> [Dataset rows]:
"""

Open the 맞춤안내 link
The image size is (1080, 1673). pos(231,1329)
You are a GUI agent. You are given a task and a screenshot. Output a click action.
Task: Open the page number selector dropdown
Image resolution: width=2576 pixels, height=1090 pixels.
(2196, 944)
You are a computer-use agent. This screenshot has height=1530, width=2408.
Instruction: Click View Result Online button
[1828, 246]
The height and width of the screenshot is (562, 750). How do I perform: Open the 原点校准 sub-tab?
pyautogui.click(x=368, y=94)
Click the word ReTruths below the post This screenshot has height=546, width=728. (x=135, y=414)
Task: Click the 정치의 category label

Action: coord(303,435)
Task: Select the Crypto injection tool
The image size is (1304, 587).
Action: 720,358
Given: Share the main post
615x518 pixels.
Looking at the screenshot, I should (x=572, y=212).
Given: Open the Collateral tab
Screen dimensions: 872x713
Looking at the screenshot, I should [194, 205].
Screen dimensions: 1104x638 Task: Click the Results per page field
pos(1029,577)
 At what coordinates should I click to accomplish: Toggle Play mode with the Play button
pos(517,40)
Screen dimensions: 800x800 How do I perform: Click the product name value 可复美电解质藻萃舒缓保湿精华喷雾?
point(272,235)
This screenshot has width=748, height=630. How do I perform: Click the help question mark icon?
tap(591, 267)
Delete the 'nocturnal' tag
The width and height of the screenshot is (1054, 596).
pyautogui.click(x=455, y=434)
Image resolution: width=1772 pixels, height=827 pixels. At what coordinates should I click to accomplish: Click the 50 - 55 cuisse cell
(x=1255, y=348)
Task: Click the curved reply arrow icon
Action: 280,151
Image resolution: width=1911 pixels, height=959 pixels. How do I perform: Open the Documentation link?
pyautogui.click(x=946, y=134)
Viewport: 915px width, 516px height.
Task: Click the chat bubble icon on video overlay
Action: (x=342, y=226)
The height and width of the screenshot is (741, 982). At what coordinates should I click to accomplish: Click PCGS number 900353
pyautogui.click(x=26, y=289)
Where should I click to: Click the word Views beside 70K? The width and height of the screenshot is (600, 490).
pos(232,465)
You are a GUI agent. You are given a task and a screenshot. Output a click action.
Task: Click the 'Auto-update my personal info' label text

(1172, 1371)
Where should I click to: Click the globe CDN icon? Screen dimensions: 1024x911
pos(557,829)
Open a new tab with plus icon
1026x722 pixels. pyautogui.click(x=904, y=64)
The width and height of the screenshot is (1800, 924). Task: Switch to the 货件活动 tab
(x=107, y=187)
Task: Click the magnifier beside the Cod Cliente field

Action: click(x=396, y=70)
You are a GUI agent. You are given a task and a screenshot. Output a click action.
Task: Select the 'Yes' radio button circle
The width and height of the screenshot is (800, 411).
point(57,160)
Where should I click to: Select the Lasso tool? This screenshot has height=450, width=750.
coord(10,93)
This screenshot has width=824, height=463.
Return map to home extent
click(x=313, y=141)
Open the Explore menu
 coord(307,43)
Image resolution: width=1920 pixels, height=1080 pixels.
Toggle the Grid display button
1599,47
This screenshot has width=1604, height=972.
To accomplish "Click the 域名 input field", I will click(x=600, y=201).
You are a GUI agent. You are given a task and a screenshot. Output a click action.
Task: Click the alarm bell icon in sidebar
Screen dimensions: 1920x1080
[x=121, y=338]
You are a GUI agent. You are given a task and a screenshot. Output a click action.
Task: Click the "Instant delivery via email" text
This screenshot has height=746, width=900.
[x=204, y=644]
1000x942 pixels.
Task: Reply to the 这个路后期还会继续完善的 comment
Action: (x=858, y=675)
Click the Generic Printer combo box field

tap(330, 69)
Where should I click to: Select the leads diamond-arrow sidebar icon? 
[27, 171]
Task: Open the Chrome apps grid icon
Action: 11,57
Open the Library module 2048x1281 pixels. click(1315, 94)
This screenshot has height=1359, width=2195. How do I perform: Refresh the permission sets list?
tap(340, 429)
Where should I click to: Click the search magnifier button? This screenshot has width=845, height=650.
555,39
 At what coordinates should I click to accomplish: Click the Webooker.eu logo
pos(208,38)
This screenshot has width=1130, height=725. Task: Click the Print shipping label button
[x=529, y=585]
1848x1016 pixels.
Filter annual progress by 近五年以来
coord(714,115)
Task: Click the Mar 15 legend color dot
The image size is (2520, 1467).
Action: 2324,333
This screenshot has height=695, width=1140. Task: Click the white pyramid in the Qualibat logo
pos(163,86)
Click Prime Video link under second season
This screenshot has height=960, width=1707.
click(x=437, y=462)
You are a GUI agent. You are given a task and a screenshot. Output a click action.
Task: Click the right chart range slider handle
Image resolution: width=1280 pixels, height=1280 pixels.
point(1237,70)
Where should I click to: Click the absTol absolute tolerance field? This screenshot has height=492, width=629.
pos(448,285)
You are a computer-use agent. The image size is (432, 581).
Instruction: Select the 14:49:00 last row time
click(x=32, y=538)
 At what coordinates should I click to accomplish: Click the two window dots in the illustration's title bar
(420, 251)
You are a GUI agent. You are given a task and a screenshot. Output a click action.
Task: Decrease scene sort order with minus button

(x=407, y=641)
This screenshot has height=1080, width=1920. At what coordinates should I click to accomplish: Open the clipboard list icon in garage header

"""

> [STATED EXERCISE]:
Repeat every line of the data above without any changes.

> [FINAL RESULT]:
Open the 맞춤안내 link
The image size is (1080, 1673). pos(231,1329)
You are a GUI agent. You are given a task and a screenshot. Output a click action.
Task: Open the page number selector dropdown
Image resolution: width=2576 pixels, height=1090 pixels.
(2196, 944)
You are a computer-use agent. This screenshot has height=1530, width=2408.
Instruction: Click View Result Online button
[1828, 246]
The height and width of the screenshot is (562, 750). How do I perform: Open the 原点校准 sub-tab?
pyautogui.click(x=368, y=94)
Click the word ReTruths below the post This screenshot has height=546, width=728. (x=135, y=414)
Task: Click the 정치의 category label

Action: coord(303,435)
Task: Select the Crypto injection tool
The image size is (1304, 587).
Action: 720,358
Given: Share the main post
615x518 pixels.
Looking at the screenshot, I should (x=572, y=212).
Given: Open the Collateral tab
Screen dimensions: 872x713
Looking at the screenshot, I should [194, 205].
Screen dimensions: 1104x638 Task: Click the Results per page field
pos(1029,577)
 At what coordinates should I click to accomplish: Toggle Play mode with the Play button
pos(517,40)
Screen dimensions: 800x800 How do I perform: Click the product name value 可复美电解质藻萃舒缓保湿精华喷雾?
point(272,235)
This screenshot has width=748, height=630. How do I perform: Click the help question mark icon?
tap(591, 267)
Delete the 'nocturnal' tag
The width and height of the screenshot is (1054, 596).
pyautogui.click(x=455, y=434)
Image resolution: width=1772 pixels, height=827 pixels. At what coordinates should I click to accomplish: Click the 50 - 55 cuisse cell
(x=1255, y=348)
Task: Click the curved reply arrow icon
Action: 280,151
Image resolution: width=1911 pixels, height=959 pixels. How do I perform: Open the Documentation link?
pyautogui.click(x=946, y=134)
Viewport: 915px width, 516px height.
Task: Click the chat bubble icon on video overlay
Action: (x=342, y=226)
The height and width of the screenshot is (741, 982). At what coordinates should I click to accomplish: Click PCGS number 900353
pyautogui.click(x=26, y=289)
Where should I click to: Click the word Views beside 70K? The width and height of the screenshot is (600, 490).
pos(232,465)
You are a GUI agent. You are given a task and a screenshot. Output a click action.
Task: Click the 'Auto-update my personal info' label text

(1172, 1371)
Where should I click to: Click the globe CDN icon? Screen dimensions: 1024x911
pos(557,829)
Open a new tab with plus icon
1026x722 pixels. pyautogui.click(x=904, y=64)
The width and height of the screenshot is (1800, 924). Task: Switch to the 货件活动 tab
(x=107, y=187)
Task: Click the magnifier beside the Cod Cliente field

Action: click(x=396, y=70)
You are a GUI agent. You are given a task and a screenshot. Output a click action.
Task: Select the 'Yes' radio button circle
The width and height of the screenshot is (800, 411).
point(57,160)
Where should I click to: Select the Lasso tool? This screenshot has height=450, width=750.
coord(10,93)
This screenshot has width=824, height=463.
Return map to home extent
click(x=313, y=141)
Open the Explore menu
 coord(307,43)
Image resolution: width=1920 pixels, height=1080 pixels.
Toggle the Grid display button
1599,47
This screenshot has width=1604, height=972.
To accomplish "Click the 域名 input field", I will click(x=600, y=201).
You are a GUI agent. You are given a task and a screenshot. Output a click action.
Task: Click the alarm bell icon in sidebar
Screen dimensions: 1920x1080
[x=121, y=338]
You are a GUI agent. You are given a task and a screenshot. Output a click action.
Task: Click the "Instant delivery via email" text
This screenshot has height=746, width=900.
[x=204, y=644]
1000x942 pixels.
Task: Reply to the 这个路后期还会继续完善的 comment
Action: (x=858, y=675)
Click the Generic Printer combo box field

tap(330, 69)
Where should I click to: Select the leads diamond-arrow sidebar icon? 
[27, 171]
Task: Open the Chrome apps grid icon
Action: 11,57
Open the Library module 2048x1281 pixels. click(1315, 94)
This screenshot has height=1359, width=2195. How do I perform: Refresh the permission sets list?
tap(340, 429)
Where should I click to: Click the search magnifier button? This screenshot has width=845, height=650.
555,39
 At what coordinates should I click to accomplish: Click the Webooker.eu logo
pos(208,38)
This screenshot has width=1130, height=725. Task: Click the Print shipping label button
[x=529, y=585]
1848x1016 pixels.
Filter annual progress by 近五年以来
coord(714,115)
Task: Click the Mar 15 legend color dot
The image size is (2520, 1467).
Action: 2324,333
This screenshot has height=695, width=1140. Task: Click the white pyramid in the Qualibat logo
pos(163,86)
Click Prime Video link under second season
This screenshot has height=960, width=1707.
click(x=437, y=462)
You are a GUI agent. You are given a task and a screenshot. Output a click action.
Task: Click the right chart range slider handle
Image resolution: width=1280 pixels, height=1280 pixels.
point(1237,70)
Where should I click to: Click the absTol absolute tolerance field? This screenshot has height=492, width=629.
pos(448,285)
You are a computer-use agent. The image size is (432, 581).
Instruction: Select the 14:49:00 last row time
click(x=32, y=538)
 At what coordinates should I click to accomplish: Click the two window dots in the illustration's title bar
(420, 251)
You are a GUI agent. You are given a task and a screenshot. Output a click action.
Task: Decrease scene sort order with minus button

(x=407, y=641)
This screenshot has height=1080, width=1920. At what coordinates should I click to accomplish: Open the clipboard list icon in garage header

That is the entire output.